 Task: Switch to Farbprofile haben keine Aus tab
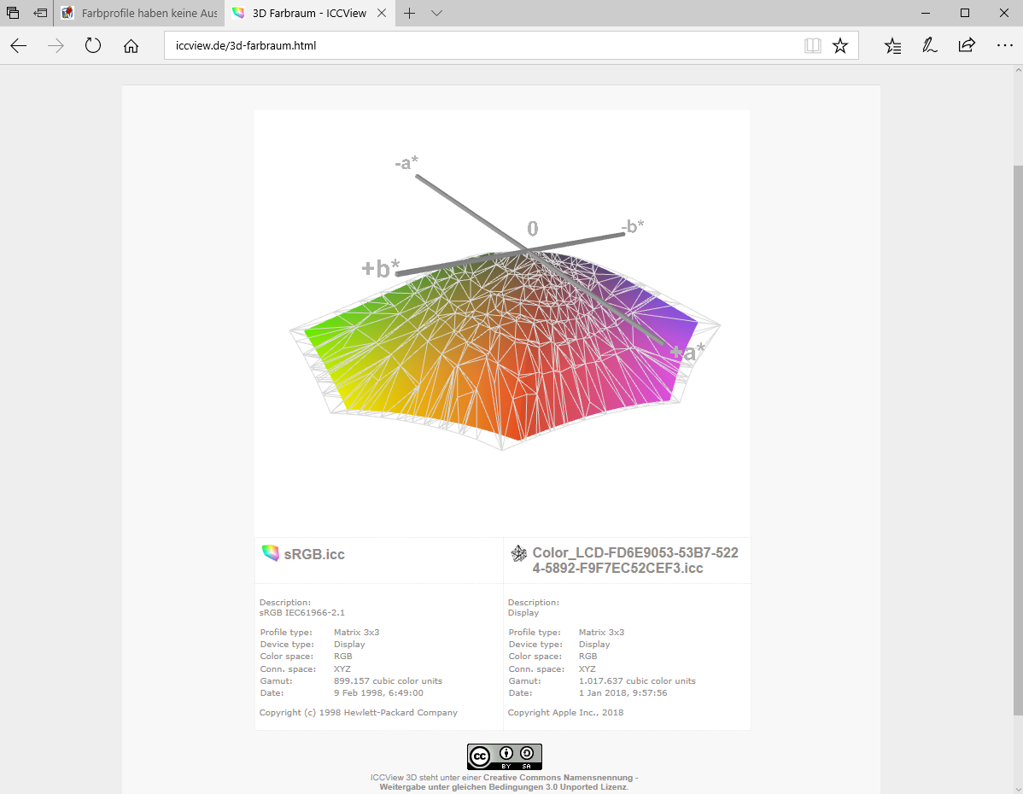coord(141,13)
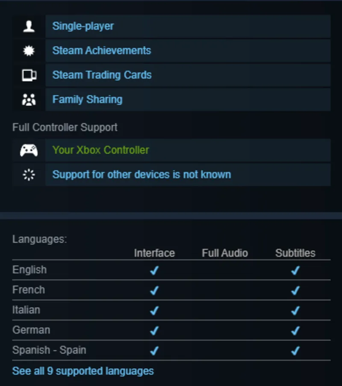The width and height of the screenshot is (342, 386).
Task: Click the English Interface checkmark
Action: 154,270
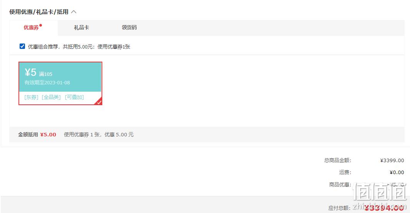Click the 运费 ¥0.00 amount

tap(397, 173)
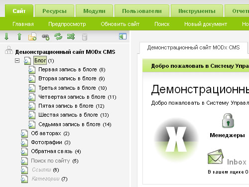The image size is (249, 187).
Task: Select the Обратная связь tree item
Action: (52, 151)
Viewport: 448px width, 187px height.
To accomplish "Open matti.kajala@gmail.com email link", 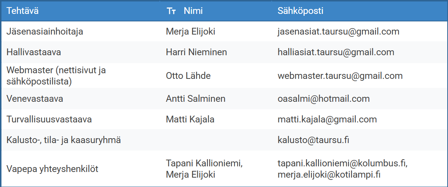I will click(327, 119).
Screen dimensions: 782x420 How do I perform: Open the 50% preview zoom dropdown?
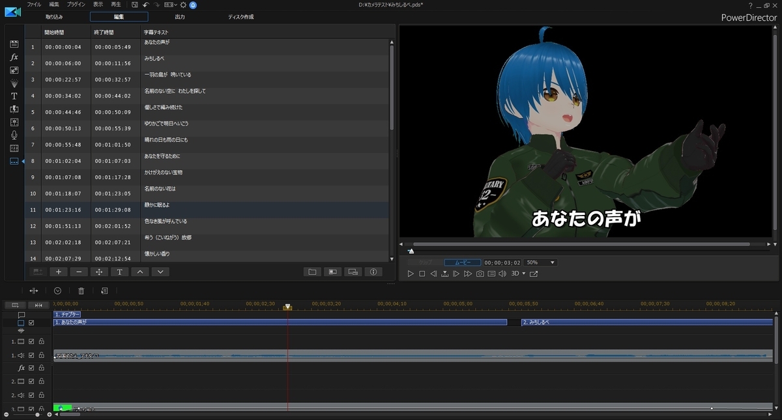coord(541,262)

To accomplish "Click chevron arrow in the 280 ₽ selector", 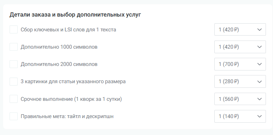I will point(260,81).
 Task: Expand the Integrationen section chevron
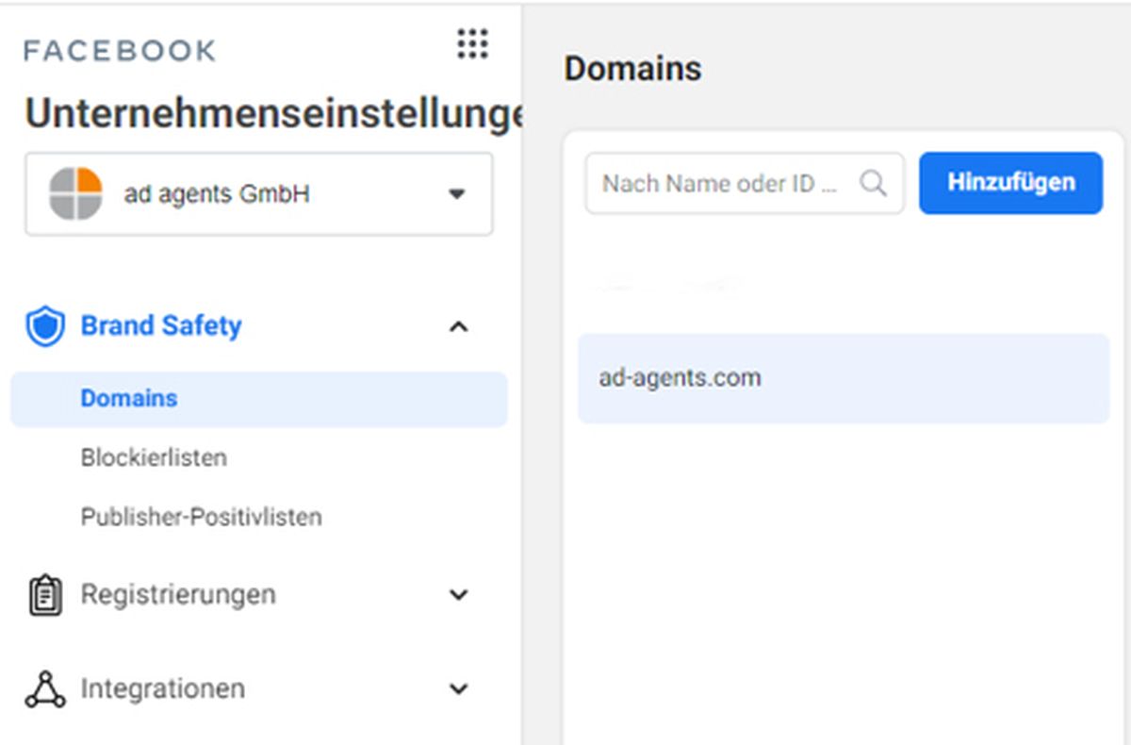point(458,688)
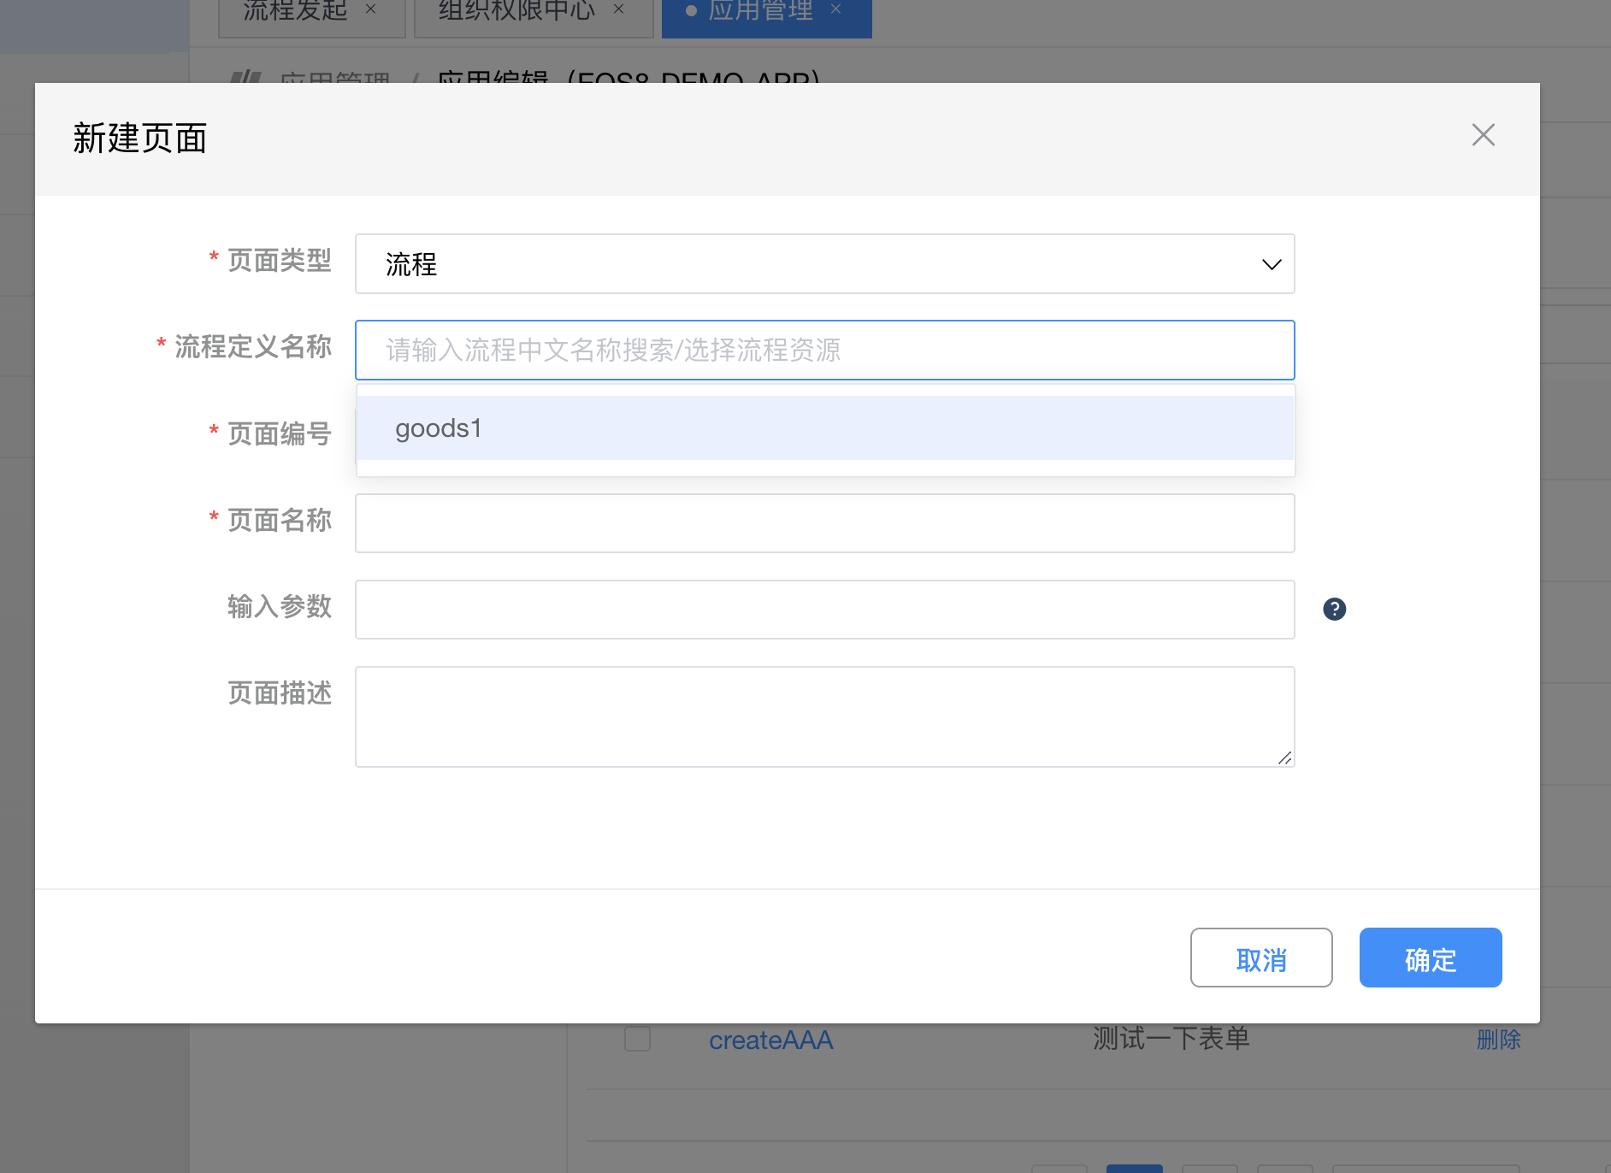Screen dimensions: 1611x1173
Task: Close the 组织权限中心 tab via its x icon
Action: click(x=619, y=9)
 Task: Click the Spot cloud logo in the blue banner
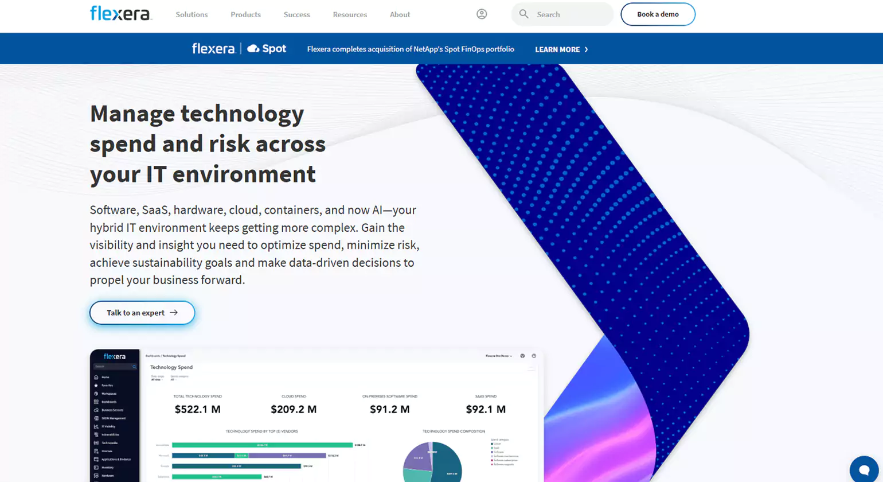(267, 49)
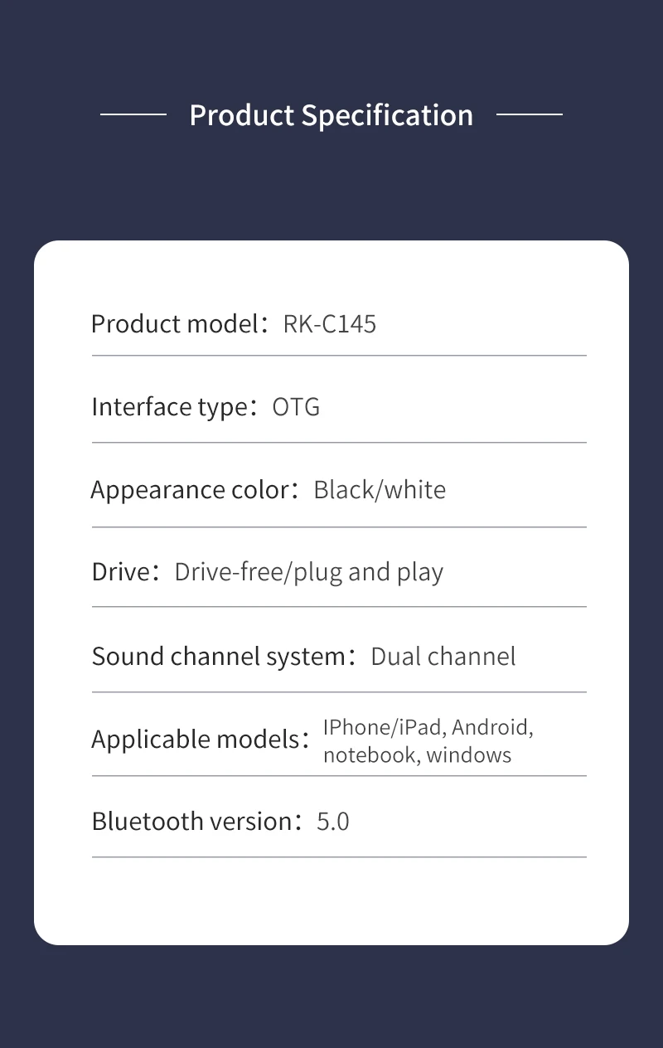Click the IPhone/iPad text
Viewport: 663px width, 1048px height.
[382, 727]
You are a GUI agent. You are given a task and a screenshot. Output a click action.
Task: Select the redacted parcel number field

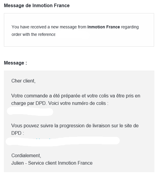30,111
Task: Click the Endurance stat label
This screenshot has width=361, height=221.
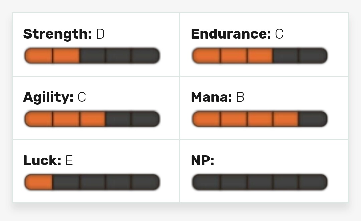Action: [231, 34]
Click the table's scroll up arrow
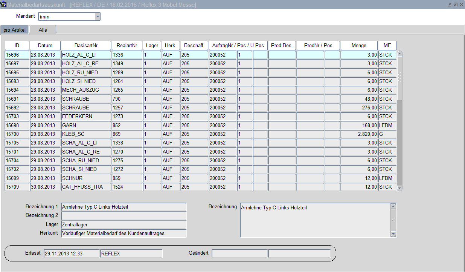The width and height of the screenshot is (465, 272). click(x=399, y=54)
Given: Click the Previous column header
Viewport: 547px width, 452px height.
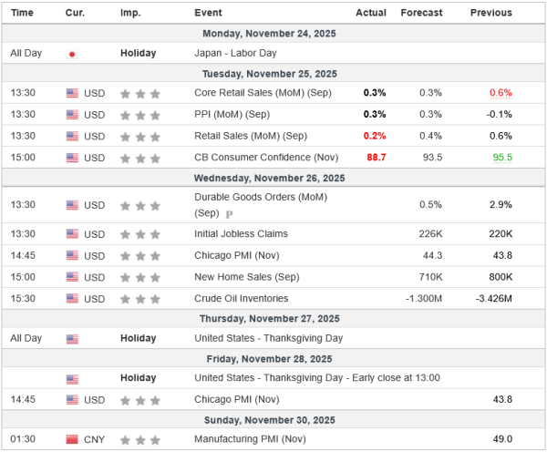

━━━━━━━━━━━━━━━━

**DIRECTIONS FOR THIS TASK**
Would you write out exactly the lines above, starting at the line containing "Task: Click the Endurance stat label" and stopping after the line containing "Given: Click the Previous column header"? Omit the pictures.

**TASK RESULT**
Task: Click the Endurance stat label
This screenshot has width=361, height=221.
Action: [231, 34]
Click the table's scroll up arrow
The width and height of the screenshot is (465, 272). click(x=399, y=54)
Given: Click the Previous column header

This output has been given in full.